Esta linha de pensamento justifica a afirmação de que a natureza humana é, em si mesma, um reflexo daquilo que a espécie humana, através da imaginação, considera e almeja para e sobre si própria. Por esse motivo, a imaginação toma parte na dinâmica evolutiva da natureza humana como qualquer outro factor puramente externo. Podemos por isso afirmar que o que distingue o ser humano é o facto de a matéria que lhe dá forma e conteúdo ter também origem no ilusório e pérfido submundo da imaginação. Cada época encerra os sonhos e os medos próprios dos sujeitos que a vivem. No entanto, esses mesmos sonhos e medos não serão já uma realidade, na medida em que são actualizados e materializados, na época posterior, incorporados pelo homem, na sua colectividade? À frase de Michelet «Cada época sonha a seguinte»[5], Walter Benjamin responde acrescentando que «Cada época, com efeito, não apenas sonha a seguinte mas, sonhando-a, encaminha-se para o seu despertar. Carrega em si a sua própria finalidade e (...) realiza-a com astúcia.»[6] A imaginação confere ao futuro uma forma e uma tonalidade, aponta a direcção, ilumina o caminho a percorrer. Nesse sentido, todo o real é precedido e delineado pelo irreal, tal como a imaginação encontra na realidade o seu ponto de ancoragem. As duas faces de Janus pertencem a Janus.

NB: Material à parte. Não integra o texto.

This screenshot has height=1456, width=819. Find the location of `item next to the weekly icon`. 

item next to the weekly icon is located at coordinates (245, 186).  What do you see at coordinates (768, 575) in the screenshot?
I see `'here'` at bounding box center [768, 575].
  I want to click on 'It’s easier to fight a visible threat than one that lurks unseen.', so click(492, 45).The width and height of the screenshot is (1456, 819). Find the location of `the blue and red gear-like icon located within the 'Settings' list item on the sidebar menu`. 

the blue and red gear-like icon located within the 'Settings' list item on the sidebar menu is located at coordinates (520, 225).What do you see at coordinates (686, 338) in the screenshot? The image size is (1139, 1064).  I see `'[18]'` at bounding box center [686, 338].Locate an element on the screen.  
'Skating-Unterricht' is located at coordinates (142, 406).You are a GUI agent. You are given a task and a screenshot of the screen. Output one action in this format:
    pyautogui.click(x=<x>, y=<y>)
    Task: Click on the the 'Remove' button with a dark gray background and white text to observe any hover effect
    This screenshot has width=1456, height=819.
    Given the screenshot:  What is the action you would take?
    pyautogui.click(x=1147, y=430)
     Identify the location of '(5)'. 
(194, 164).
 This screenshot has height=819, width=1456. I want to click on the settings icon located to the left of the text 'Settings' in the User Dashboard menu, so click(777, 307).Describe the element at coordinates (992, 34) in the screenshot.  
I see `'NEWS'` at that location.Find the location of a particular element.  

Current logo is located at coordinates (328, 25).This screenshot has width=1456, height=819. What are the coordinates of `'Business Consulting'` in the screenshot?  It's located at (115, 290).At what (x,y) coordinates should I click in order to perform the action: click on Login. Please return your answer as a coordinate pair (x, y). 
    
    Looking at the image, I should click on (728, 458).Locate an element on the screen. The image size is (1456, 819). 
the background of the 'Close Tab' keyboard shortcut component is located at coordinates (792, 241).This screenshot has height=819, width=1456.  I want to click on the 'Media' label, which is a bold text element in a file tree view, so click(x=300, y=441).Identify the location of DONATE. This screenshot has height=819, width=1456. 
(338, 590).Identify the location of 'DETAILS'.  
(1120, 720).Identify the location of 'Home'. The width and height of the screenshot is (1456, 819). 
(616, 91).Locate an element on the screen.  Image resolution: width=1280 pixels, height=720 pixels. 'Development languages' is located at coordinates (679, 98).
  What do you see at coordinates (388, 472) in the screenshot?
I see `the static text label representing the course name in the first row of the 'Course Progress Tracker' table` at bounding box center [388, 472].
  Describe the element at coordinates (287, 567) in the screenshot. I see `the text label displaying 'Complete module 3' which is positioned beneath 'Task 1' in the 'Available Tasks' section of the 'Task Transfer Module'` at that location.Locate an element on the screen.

A racionalidade do ser humano parece desabrochar acompanhada pelo seu antídoto: a irracionalidade. A queda no irracional, no mítico e no ilusório é por vezes o comportamento que a própria razão prescreve ao sujeito. No sufoco do finito e do necessário que nos são impostos perante a verdade extrema, o «nosso mais belo dever é imaginar que há um labirinto e um fio. Nunca daremos com o fio; talvez o encontremos e o percamos num acto de fé, num ritmo, no sono, nas palavras que se chamam filosofia ou na mera e simples felicidade.»[7] Com ou sem o fio, importa apenas que vislumbrar a saída do labirinto seja sempre possível, e que os caminhos para a encontrar sejam infinitos.
Footnotes
^ KIERKEGAARD, Søren. (1983). Sickness Unto Death – A Christian psychological exposition for upbuilding and awakening, translated and edited by Howard V. Hong and Edna H. Hong. New Jersey, Princeton: Princeton University Press, p. 31.